Postmenopausal women with osteoporosis are at greater risk for losing their teeth. A new study conducted by Case Western Reserve University School of Dental Medicine researchers examined what treatment for tooth loss provides women with the highest degree of satisfaction in their work and social lives. Their findings were reported in the Journal of International Dentistry.
Participants were from the Case/Cleveland Clinic Postmenopausal Wellness Collaboration. The researchers used a 23-question survey to learn how replacement teeth affected their lives at work and in social situations. 237 osteoporotic women missing one or ore adjacent teeth (excluding wisdom teeth or third molars) participated in this survey and rated their satisfaction at work, with their health, and the emotional and sexual aspects of their lives. The lead researcher Christine DeBaz also personally interviewed each participant.

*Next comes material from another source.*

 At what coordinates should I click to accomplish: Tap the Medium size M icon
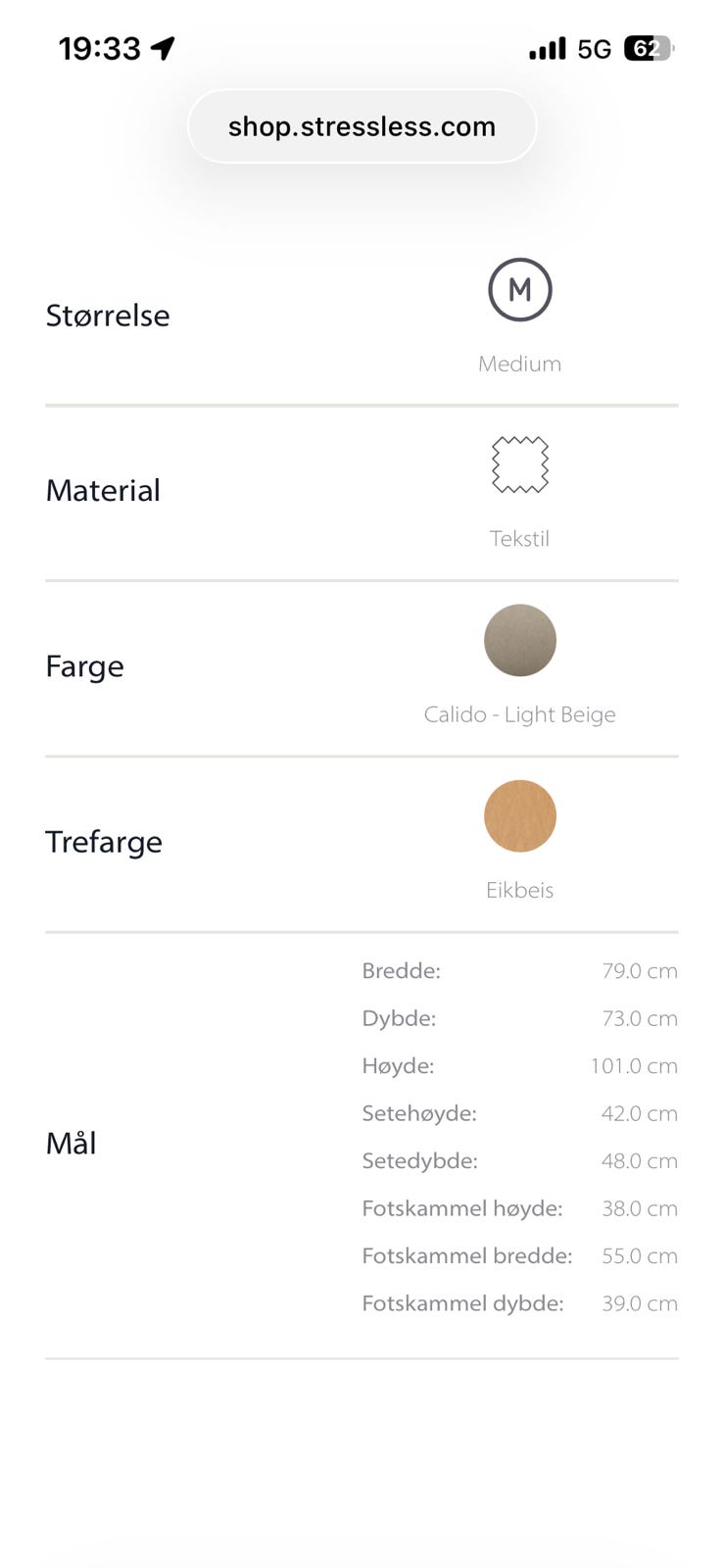(519, 290)
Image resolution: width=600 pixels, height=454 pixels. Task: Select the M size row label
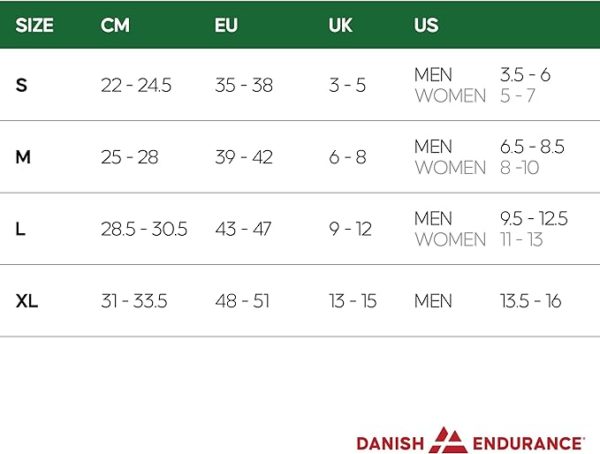coord(23,157)
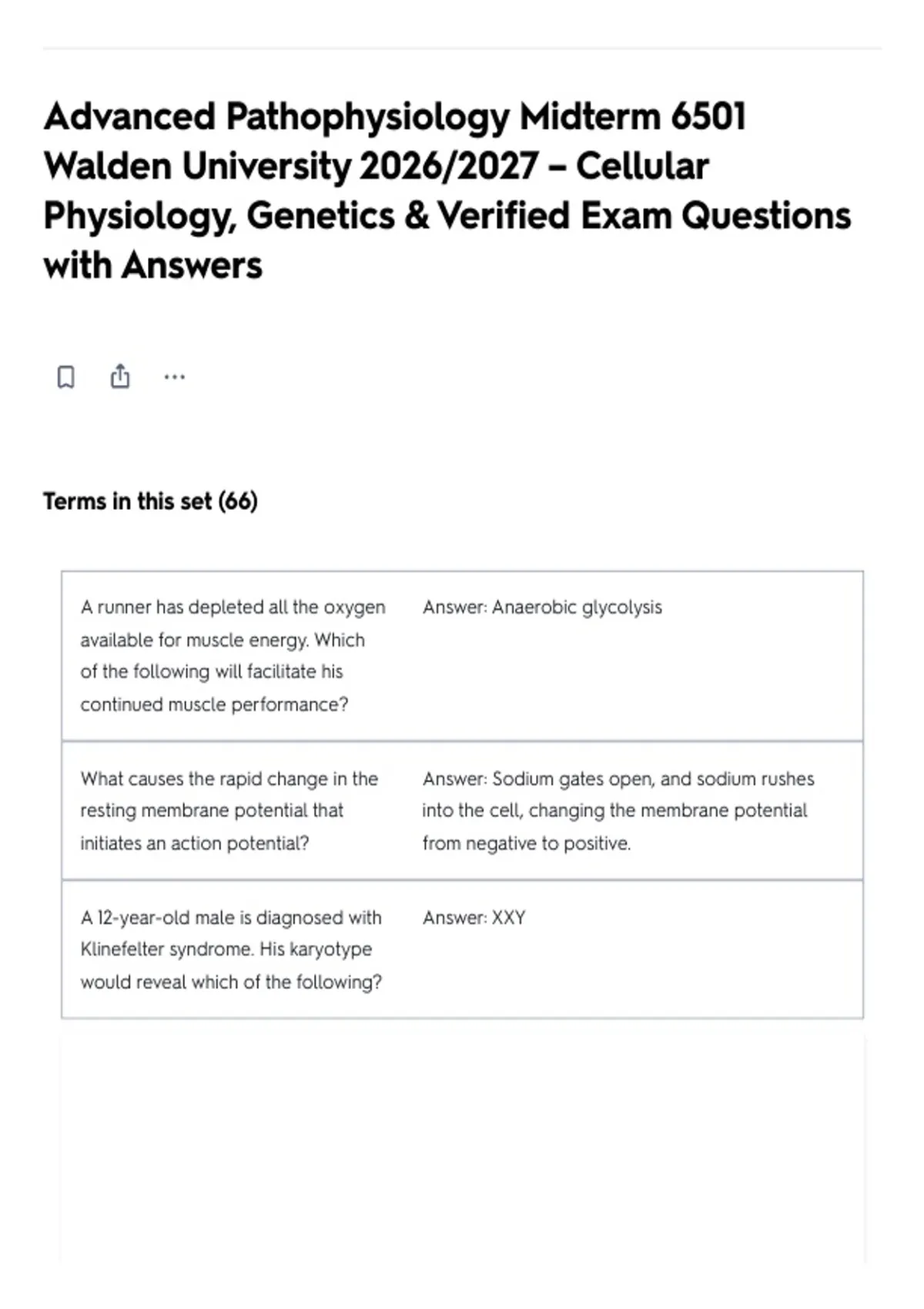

64 of the women had restorative work done including dental implants, 60 women had a fixed partial denture (a false tooth cemented to crowns of two teeth),
47 women had a removable denture, better known as false teeth, and 66 women had no restoration work done.
The women with dental implants reported the highest overall satisfaction with their lives, those with fixed dentures scored next highest in satisfaction, followed by the group with false teeth and the women who had no restorative work done at all.
Women with dental implants also reported the highest satisfaction in emotional and sexual areas, while those without restorations scored the lowest in those aspects of their lives.
It is a matter of fact that missing teeth not only affect what we can eat, but they also affect how we feel. Missing teeth really do affect how we live our daily lives and relate to others. If you are conscious of your missing teeth and never smile, you may be judged as being mean. Missing teeth can affect our relationships, our careers, and how people remember us.